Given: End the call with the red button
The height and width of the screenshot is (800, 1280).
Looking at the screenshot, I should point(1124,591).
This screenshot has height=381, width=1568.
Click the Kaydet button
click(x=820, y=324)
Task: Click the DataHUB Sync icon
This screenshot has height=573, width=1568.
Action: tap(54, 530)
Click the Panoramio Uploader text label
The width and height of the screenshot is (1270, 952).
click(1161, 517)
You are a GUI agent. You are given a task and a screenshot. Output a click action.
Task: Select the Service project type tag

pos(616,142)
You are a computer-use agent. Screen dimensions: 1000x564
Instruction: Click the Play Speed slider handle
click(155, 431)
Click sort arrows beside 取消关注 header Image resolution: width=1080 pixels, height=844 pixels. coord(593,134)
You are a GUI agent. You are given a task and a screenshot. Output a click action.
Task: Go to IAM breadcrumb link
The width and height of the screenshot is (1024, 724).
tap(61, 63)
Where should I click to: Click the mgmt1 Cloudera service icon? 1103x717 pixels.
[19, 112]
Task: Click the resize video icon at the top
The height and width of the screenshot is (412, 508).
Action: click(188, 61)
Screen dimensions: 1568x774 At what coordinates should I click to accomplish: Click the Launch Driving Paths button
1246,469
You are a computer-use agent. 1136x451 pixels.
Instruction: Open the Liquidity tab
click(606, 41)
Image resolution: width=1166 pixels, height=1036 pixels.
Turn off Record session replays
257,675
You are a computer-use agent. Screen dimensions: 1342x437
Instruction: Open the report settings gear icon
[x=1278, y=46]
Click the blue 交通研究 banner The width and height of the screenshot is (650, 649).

────

Exercise:
Search the lines above for the string "Image", then show every one that has it.

Solved problem:
Click sort arrows beside 取消关注 header Image resolution: width=1080 pixels, height=844 pixels. coord(593,134)
Image resolution: width=1166 pixels, height=1036 pixels.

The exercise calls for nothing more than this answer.